First, the researchers had to solve the problem of how to isolate tiny amounts of liquid in preparation for scanning transmission electron microscopy, which uses a focused beam of electrons to image samples. Normally, samples must be frozen or encased in epoxy and then sliced super-thin before being placed under the electron beam, where the user has just a few seconds to take pictures of the sample before it vaporizes.
"We wanted to look at tiny amounts of liquid, and we turned to nanomaterials to encapsulate and support the liquid without affecting the measurements," Klie said. "Because the two-dimensional materials consist of only one layer of atoms, they barely influence the electron beam used to image the liquid, yet they are strong enough to hold the liquid bubble inside the microscope vacuum."

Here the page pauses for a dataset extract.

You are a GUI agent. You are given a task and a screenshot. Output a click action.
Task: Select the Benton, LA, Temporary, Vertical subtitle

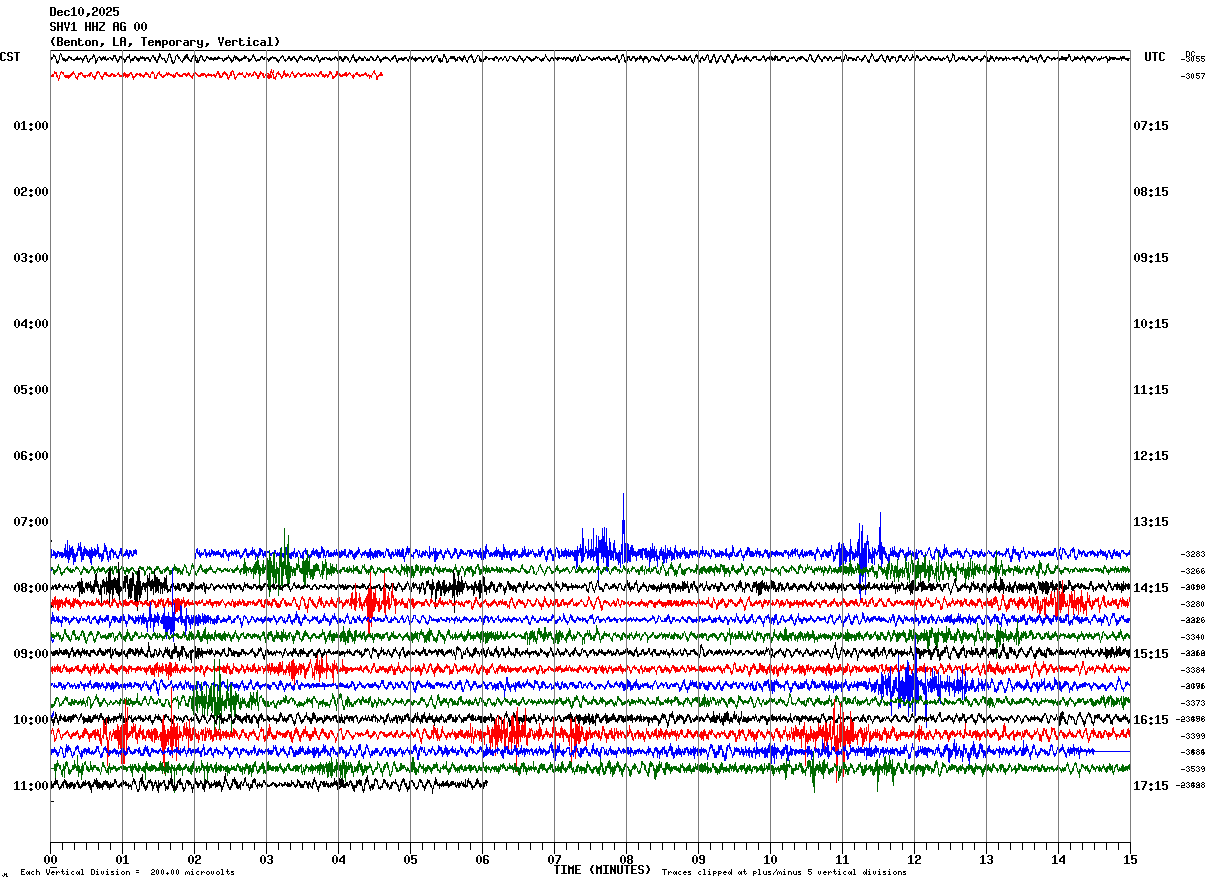click(x=165, y=42)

After testing several two-dimensional materials, the researchers finally settled on nanolayers of boron nitride. This material was able to contain the water molecules and is transparent to the infrared radiation generated by the vibrating water molecules. But progress was slow.
"These are extremely tiny and fragile pieces of material --just learning how to hold and manipulate them took months," Klie said.
It took almost four years for the team to be able to sandwich water, and its cousin, heavy water, in between the boron nitride layers and get it into position in the university transmission electron microscope.
"We could get down to about 350 milli-electron volts energy resolution with our microscope, but we knew we needed better resolutions to measure the vibrational properties of water. We needed access to a better microscope," Klie said. An electron volt is a unit of measurement that can be used to describe the energy of vibrating particles.
The team took their boron nitride cell to the Department of Energy's Oak Ridge National Laboratory in Tennessee, where researchers at the Center for Nanophase Materials Sciences, a DOE Office of Science User Facility, have access to a scanning transmission electron microscope with one of the world's best energy resolutions. Using that microscope, Klie and colleagues were able to see that when isolated in tiny amounts, water behaves differently.
"We saw there was a shift in its vibrational frequency when confined in small amounts in our cell," said Jordan Hachtel, a post-doctoral researcher at Oak Ridge National Laboratory and an author of the paper.
Normally, water in large quantities vibrates at 420 milli-electron volts, but Klie witnessed that water trapped in his cell vibrated at 406 milli-electron volts.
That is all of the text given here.